S3、膜联蛋白V标记：将2‑3μL膜联蛋白V与2‑3μL活性染料Ⅰ混合，轻柔涡旋混匀，避光孵育，形成膜联蛋白V‑异硫氰酸荧光素标记复合物；

S4、细胞染色与结合：取100μL细胞悬浮液并向细胞悬浮液中加入4‑6μL膜联蛋白V‑异硫氰酸荧光素标记复合物，轻柔涡旋混匀，避光孵育；

S5、封闭与染色：向S4孵育后的细胞悬浮液中加入0.5‑1.5mL封闭液，并加入4‑6μL活性染料Ⅱ染色，轻柔涡旋混匀，避光孵育，得到双色标记细胞样品；

S6、流式细胞仪参数设置及检测：采用流式细胞仪对双色标记细胞样品进行检测，设置流式细胞仪的通道、激发波长，收集待测试样的绿色和红色荧光信号。
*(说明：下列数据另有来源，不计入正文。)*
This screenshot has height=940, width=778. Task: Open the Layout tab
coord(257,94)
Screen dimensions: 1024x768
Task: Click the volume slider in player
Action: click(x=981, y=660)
8.如权利要求7所述的一种细胞凋亡检测试剂盒的检测方法，其特征在于，所述S1中离心分离转速为800‑1200r/min，离心分离时间为5‑10min。

9.如权利要求7所述的一种细胞凋亡检测试剂盒的检测方法，其特征在于，所述S3、S4、S5中孵育时间为4‑6min、孵育温度为20‑25℃，所述S3、S4、S5中涡旋转速为600‑800r/min、涡旋时间为5‑10s。
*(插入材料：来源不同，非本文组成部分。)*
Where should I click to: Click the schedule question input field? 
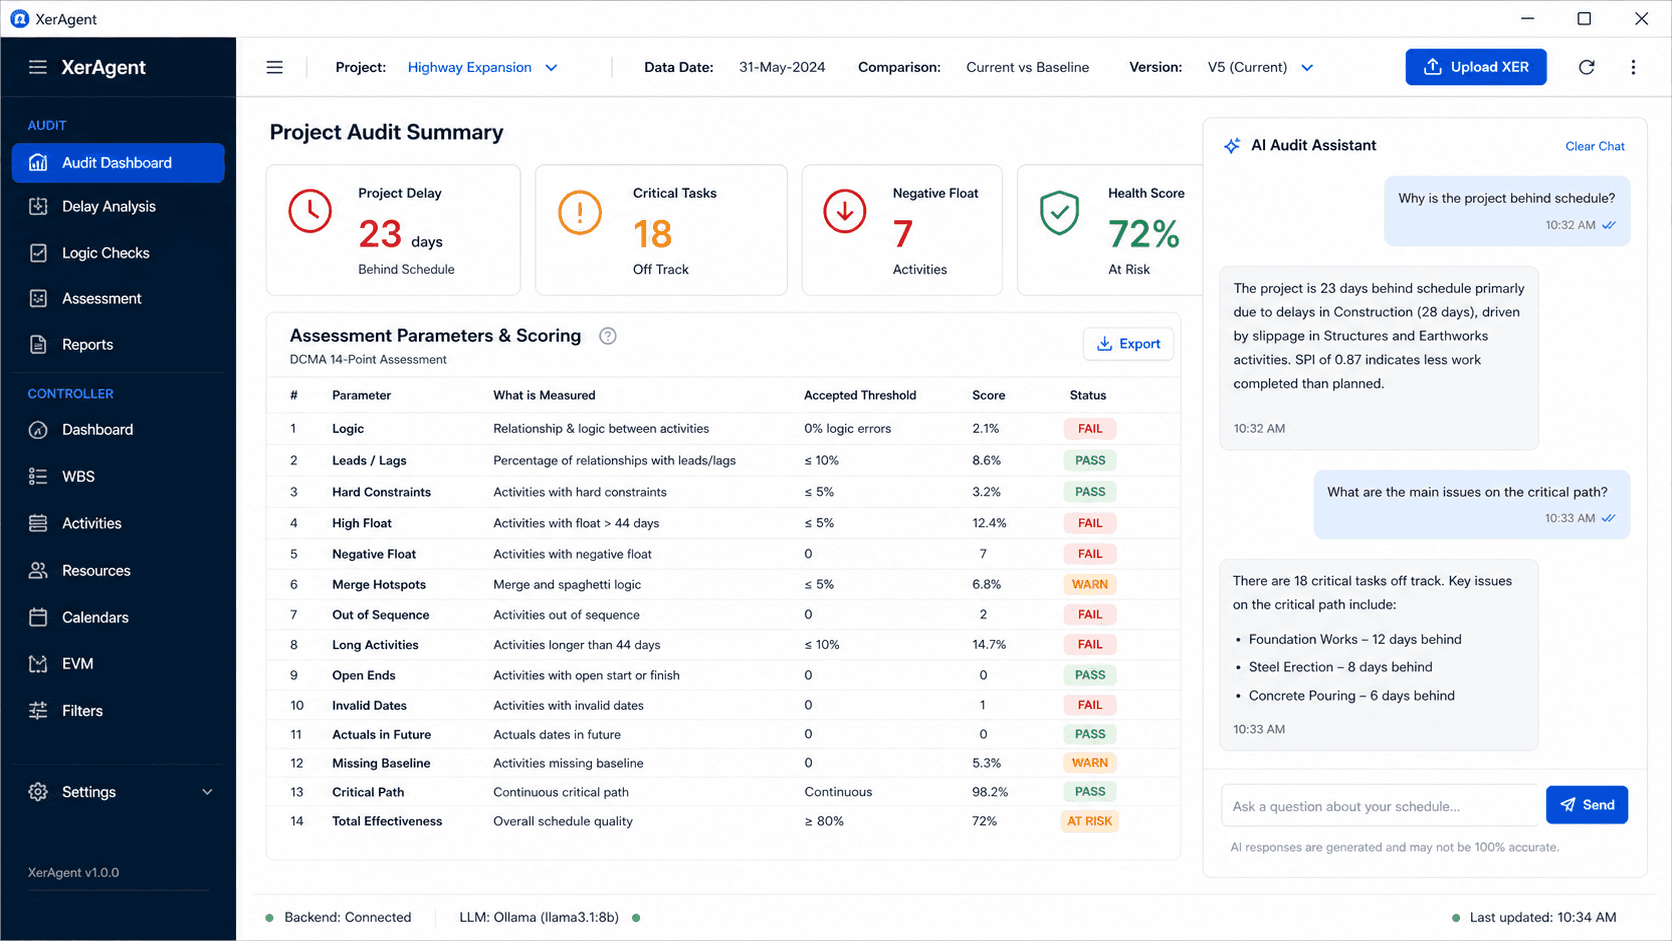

10.如权利要求7所述的一种细胞凋亡检测试剂盒的检测方法，其特征在于，所述S6中设置流式细胞仪的通道为绿色荧光通道及红色荧光通道，绿色荧光通道激发波长为488nm，收集波长为500‑550nm的绿色荧光信号，红色荧光通道激发波长为530‑550nm，收集波长为

600‑670nm的红色荧光信号。